Aside from government-mandated insurance and a storage unit for the costumes, costs are kept to a minimum.
“There is no funding from any sources in our past except minor funding from the Joyce Theater Foundation and the Harkness Foundation.”
Although he is currently seeking long-term support funding, it is a struggle, especially in post-recession US, and virtually their entire budget comes from performance fees. It is the box office alone that determines boom or bust.
The years between 1986 and 1990 were close to bust. This was the era of Aids and the largely (though not exclusively) gay members of the Trocks were as affected as any other gay community.
“The HIV crisis had a major impact on the company right from the start of the epidemic,” says Dobrin. “We lost many dancers. The pressure, ill health of many and fear of the situation caused a type of paralysis.”
There was collateral damage, too, in that the US government stopped funding any companies or projects with a gay sensibility. Although the Trocks did not receive any direct funding, says Dobrin, the theatres did and the fallout was that their bookings for gay-oriented acts declined for fear of losing their subsidies.

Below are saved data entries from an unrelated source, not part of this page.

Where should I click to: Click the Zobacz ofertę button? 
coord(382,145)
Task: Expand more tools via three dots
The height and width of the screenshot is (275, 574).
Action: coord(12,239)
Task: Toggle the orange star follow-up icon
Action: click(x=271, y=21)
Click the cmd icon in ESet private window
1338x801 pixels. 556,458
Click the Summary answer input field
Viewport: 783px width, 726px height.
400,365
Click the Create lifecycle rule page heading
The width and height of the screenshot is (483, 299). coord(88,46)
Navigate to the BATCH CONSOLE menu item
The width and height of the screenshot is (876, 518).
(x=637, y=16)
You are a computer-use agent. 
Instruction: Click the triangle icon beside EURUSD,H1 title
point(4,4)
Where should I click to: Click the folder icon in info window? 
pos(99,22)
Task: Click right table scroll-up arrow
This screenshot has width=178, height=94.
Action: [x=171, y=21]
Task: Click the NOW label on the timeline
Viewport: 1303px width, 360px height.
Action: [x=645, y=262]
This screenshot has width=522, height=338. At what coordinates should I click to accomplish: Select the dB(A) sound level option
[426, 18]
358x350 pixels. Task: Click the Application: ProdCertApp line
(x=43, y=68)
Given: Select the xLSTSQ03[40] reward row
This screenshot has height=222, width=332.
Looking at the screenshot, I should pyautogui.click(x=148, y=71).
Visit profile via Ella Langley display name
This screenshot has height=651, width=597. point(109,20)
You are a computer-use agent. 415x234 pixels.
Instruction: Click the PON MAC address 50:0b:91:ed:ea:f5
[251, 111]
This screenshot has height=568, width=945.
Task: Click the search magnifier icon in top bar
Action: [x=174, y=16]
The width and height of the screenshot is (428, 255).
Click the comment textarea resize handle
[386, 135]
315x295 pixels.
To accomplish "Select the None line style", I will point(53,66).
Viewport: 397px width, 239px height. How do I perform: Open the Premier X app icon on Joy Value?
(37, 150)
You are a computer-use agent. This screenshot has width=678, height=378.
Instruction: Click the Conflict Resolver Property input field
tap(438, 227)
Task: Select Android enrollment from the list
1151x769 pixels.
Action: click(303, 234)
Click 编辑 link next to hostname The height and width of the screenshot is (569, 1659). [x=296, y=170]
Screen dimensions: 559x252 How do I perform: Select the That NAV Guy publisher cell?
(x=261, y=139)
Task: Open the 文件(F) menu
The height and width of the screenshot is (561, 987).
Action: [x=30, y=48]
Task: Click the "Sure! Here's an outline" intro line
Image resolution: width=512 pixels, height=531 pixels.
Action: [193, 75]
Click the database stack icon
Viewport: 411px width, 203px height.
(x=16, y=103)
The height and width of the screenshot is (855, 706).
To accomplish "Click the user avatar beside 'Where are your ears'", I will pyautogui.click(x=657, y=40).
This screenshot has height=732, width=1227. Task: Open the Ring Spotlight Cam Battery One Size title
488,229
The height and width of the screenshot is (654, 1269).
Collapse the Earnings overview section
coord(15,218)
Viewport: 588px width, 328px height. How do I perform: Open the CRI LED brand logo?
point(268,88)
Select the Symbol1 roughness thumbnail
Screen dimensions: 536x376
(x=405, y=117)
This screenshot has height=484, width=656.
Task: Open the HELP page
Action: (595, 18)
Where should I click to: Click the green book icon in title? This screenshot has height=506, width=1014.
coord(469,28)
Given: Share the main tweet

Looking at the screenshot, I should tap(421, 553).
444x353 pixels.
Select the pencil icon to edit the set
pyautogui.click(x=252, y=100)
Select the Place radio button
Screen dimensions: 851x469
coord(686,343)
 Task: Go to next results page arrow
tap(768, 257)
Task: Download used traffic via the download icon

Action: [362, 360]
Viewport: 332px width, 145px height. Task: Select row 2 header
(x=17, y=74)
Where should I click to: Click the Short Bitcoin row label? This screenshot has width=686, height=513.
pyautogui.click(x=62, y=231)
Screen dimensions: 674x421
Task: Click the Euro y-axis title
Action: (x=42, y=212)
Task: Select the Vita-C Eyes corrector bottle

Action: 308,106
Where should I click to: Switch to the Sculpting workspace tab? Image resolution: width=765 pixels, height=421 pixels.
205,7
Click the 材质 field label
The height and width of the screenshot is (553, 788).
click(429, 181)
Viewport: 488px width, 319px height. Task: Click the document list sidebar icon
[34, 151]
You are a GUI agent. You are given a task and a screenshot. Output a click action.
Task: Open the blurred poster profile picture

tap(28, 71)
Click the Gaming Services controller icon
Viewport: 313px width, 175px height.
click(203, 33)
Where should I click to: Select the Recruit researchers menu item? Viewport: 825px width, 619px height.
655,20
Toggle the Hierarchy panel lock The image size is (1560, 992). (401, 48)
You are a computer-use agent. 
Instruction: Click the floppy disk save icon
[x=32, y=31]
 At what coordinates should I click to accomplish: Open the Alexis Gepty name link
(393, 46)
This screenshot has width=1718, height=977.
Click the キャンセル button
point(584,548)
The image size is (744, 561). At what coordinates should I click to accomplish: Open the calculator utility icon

“The one result was that it sort of freed the company to be more what we wanted to be, rather than to play the game of being what we thought would be acceptable to the general audience. This is hard to pinpoint in terms of what we do on stage now but the company started to be freer in our approach.”
Thus liberated, it pursued the seemingly divergent aims of parodying Russian classical ballet (company members include Ida Nevasayneva, Sonia Leftova and Yakatarina Verbosovich) while performing with serious artistry. It is this delicate balance between pratfalls and camp humour and breathtaking technique that keeps the company – and the audience – on its toes. For all the laughter they invoke, the Trocks can sometimes hush an auditorium into silence as they stop fooling around and perform a sequence with a precision that would not disgrace the stage of an international opera house.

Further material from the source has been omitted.